La fisica moderna si basa su due concetti fondamentali, veri e propri pilastri da cui derivano tutte le teorie. Stiamo parlando della teoria della relatività generale di Albert Einstein, che utilizza il concetto di spaziotempo per illustrare la gravità, e della teoria quantistica, incentrata sulle minuscole particelle dell’universo.
Per più di un secolo, si è tentato di conciliare queste teorie, simbolo della fisica moderna, ma senza riuscirvi. Si era dunque giunti alla conclusione che si trattava di teorie tra loro contraddittorie e a sé stanti, che non avrebbero mai potuto unificarsi.
Due articoli annunciano modifiche importanti
Ieri, i fisici dell’UCL (University College di Londra) hanno pubblicato due articoli in cui spiegano come la meccanica quantistica e la gravità possano accorparsi senza stravolgere il concetto di spaziotempo di Einstein. Questo concetto connette in un unico valore armonico il principio dello spazio e quello del tempo, che vengono ritenute nozioni in cui si riscontra un’analogia in base alla teoria della relatività ristretta.
Per poter unificare la teoria quantistica a quella della gravità di Einstein, da sempre considerate inconciliabili, è necessario che quest’ultima teoria sia modificata o “quantizzata”, adeguandosi così alla teoria quantistica. In passato, la teoria delle stringhe e la teoria della gravità quantistica a loop hanno puntato ad un ricongiungimento tra queste teorie, ma con scarsi risultati.
Una rivoluzione nella fisica moderna
Nasce così una nuova teoria che potrebbe portare ad una rivoluzione nella fisica moderna dopo oltre un secolo di studi. Un articolo pubblicato su Physical Review X (PRX) spiega la nuova teoria messa a punto dal professor Jonathan Oppenheim (UCL Physics & Astronomy).
La nuova teoria prende il nome di “teoria postquantistica della gravità classica” e propone di apportare dei cambiamenti alla teoria quantistica, rinunciando alla prevedibilità, che è una diretta conseguenza dello spaziotempo. In questo caso, lo spaziotempo potrebbe essere classico e non si adatterebbe alla teoria quantistica, ma piuttosto accadrebbe il contrario. Dalla “teoria postquantistica della gravità classica” derivano fluttuazioni casuali e violente nello spaziotempo più grandi di quanto teorizzato a livello quantistico. La misurazione precisa del peso apparente degli oggetti diviene quindi imprevedibile.

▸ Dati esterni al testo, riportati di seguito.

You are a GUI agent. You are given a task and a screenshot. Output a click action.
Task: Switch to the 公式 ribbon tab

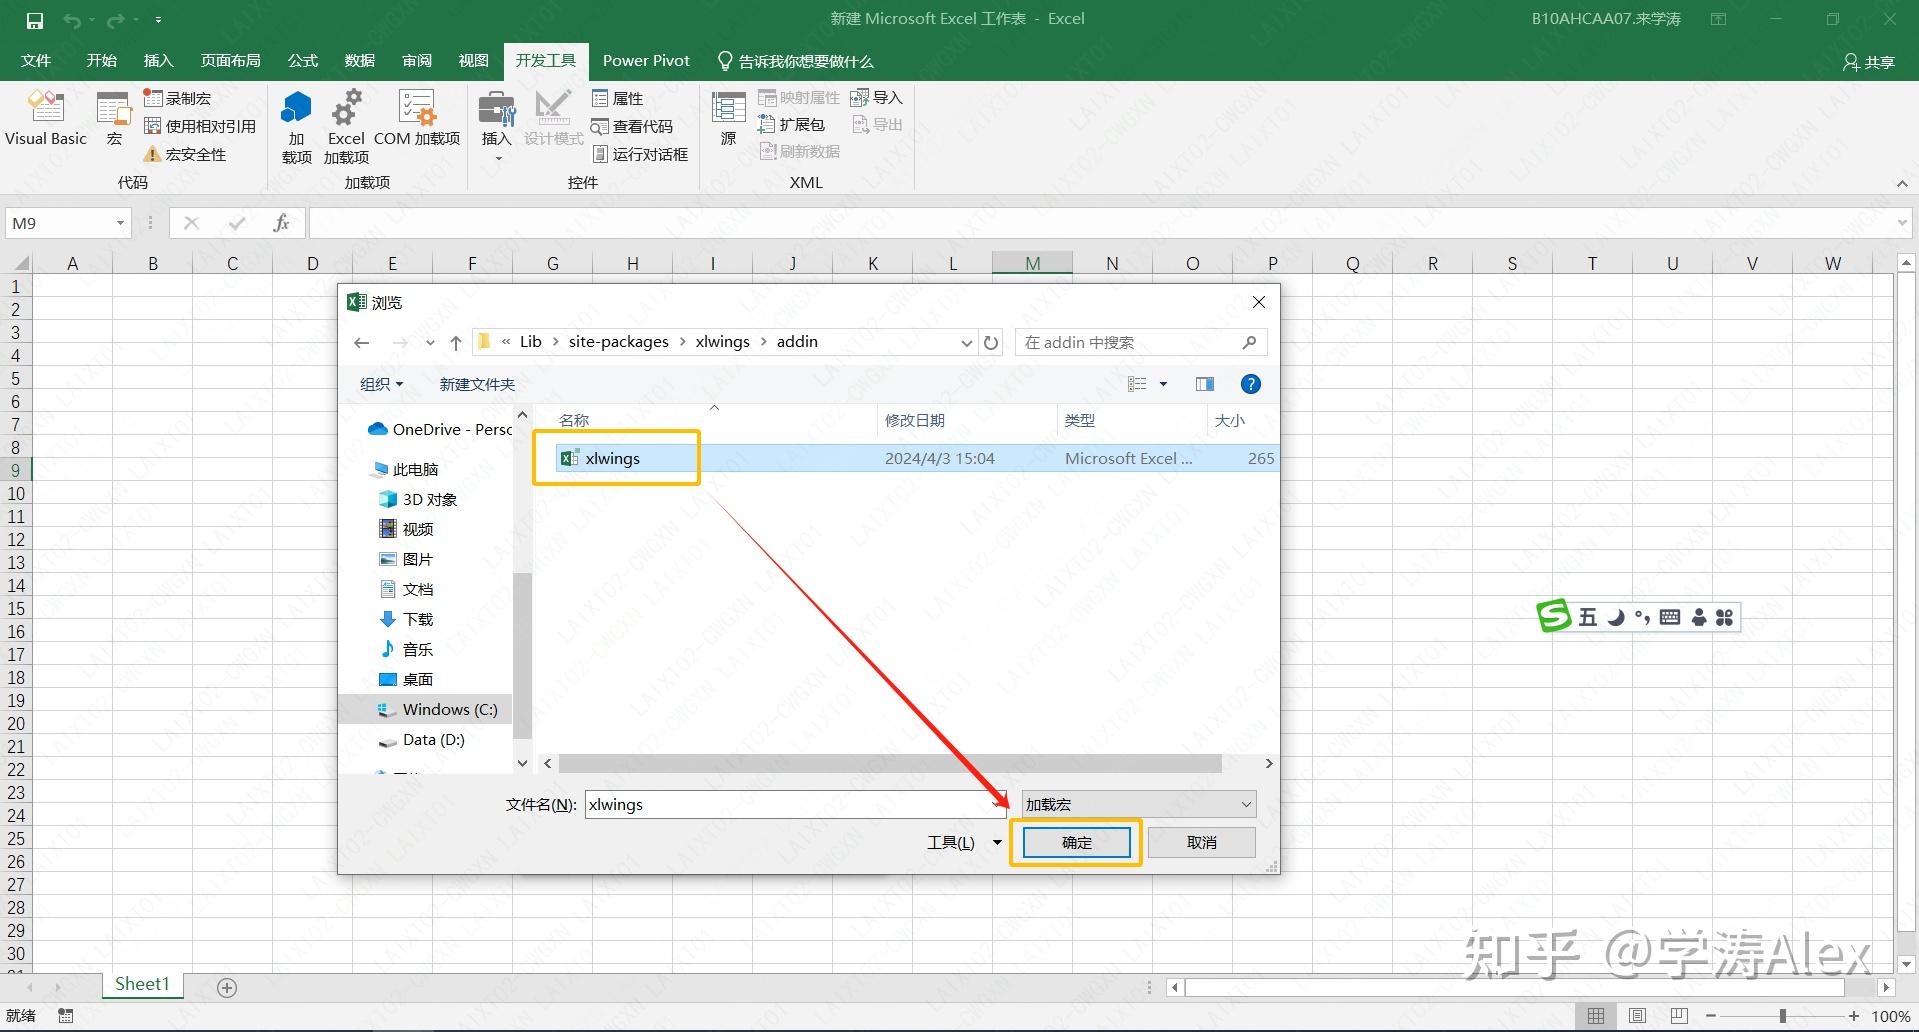pyautogui.click(x=302, y=61)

Il secondo articolo è stato scritto da ex studenti di dottorato del professor Oppenheim e pubblicato su “Nature Communications”. Gli studiosi che hanno scritto l’articolo esprimono delle considerazioni su alcune conseguenze della teoria, proponendo di testarla. L’esperimento potrebbe riguardare la misurazione molto accurata di una massa con estrema precisione per verificare se il suo peso appare fluttuare con il tempo.

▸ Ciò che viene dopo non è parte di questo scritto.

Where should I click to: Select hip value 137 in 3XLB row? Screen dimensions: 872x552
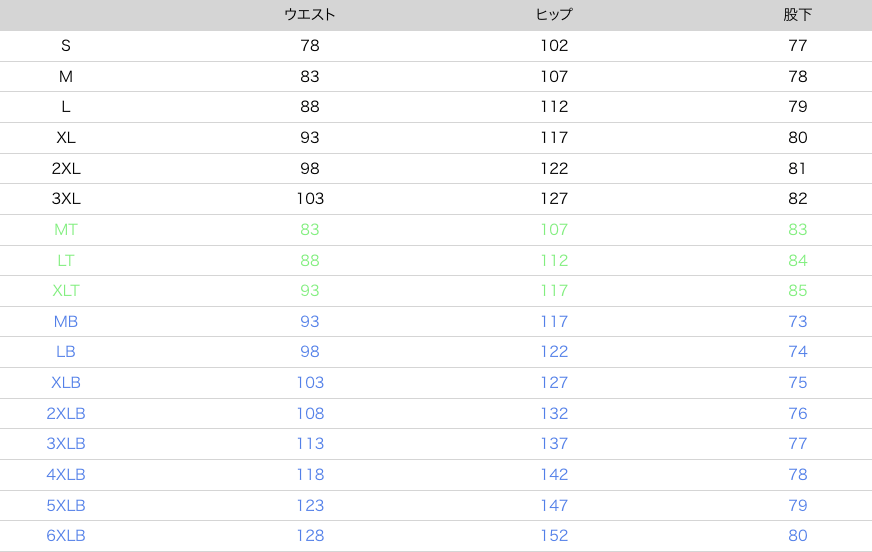click(554, 444)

Come giungere ad una conciliazione tra le due teorie?
Conciliare la teoria della gravità e la teoria quantistica è possibile superando le loro incompatibilità.

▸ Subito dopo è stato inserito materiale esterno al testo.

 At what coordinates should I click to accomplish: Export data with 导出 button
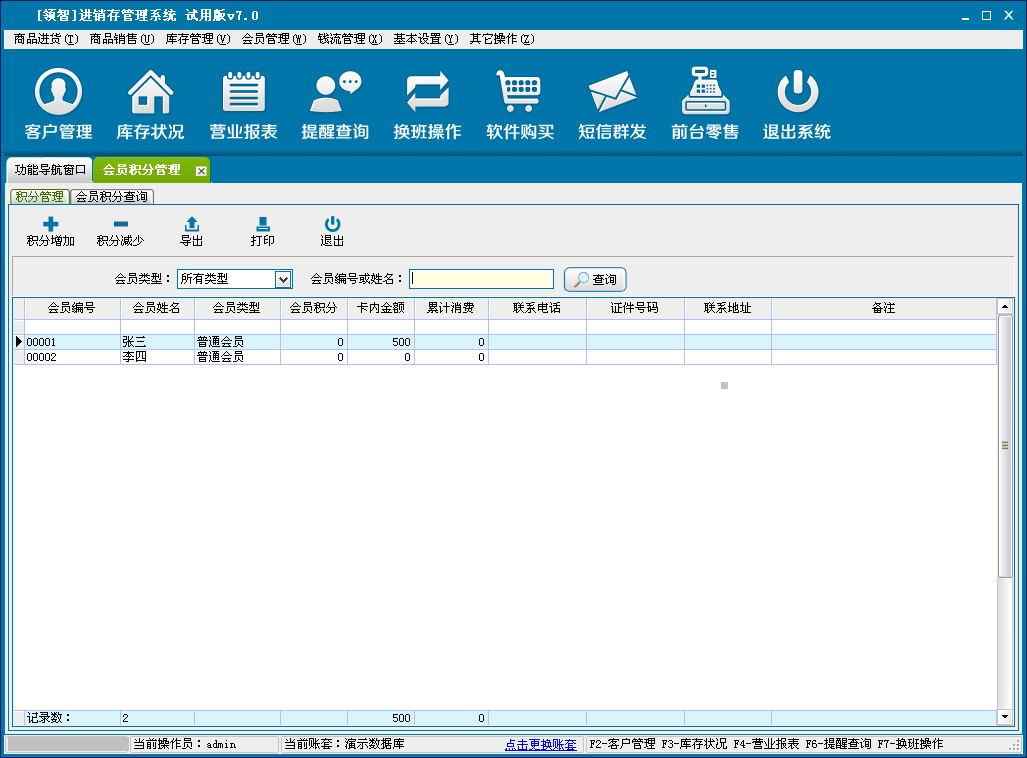[192, 232]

La teoria quantistica e la teoria della relatività generale di Einstein sono matematicamente incompatibili tra loro, quindi è importante capire come viene risolta questa contraddizione. Lo spaziotempo dovrebbe essere quantizzato, o dovremmo modificare la teoria quantistica, o ancora dovremmo trovare qualcos’altro di completamente diverso?
professor Oppenheim
Una soluzione per giungere ad una conciliazione tra le due teorie andrebbe ad integrare l’idea di verificare se lo spaziotempo è classico tramite la ricerca di fluttuazioni casuali nella massa sarebbe quella di verificare la natura quantistica dello spaziotempo cercando il cosiddetto “entanglement mediato gravitazionalmente”. Tra i primi a proporre l’esperimento di entanglement è stato il professor Sougato Bose (UCL Physics & Astronomy). Queste sono le sue dichiarazioni:
Gli esperimenti per testare la natura dello spaziotempo richiederanno uno sforzo su larga scala, ma sono di enorme importanza dal punto di vista della comprensione delle leggi fondamentali della natura. Credo che questi esperimenti siano a portata di mano: queste cose sono difficili da prevedere, ma forse conosceremo la risposta entro i prossimi 20 anni.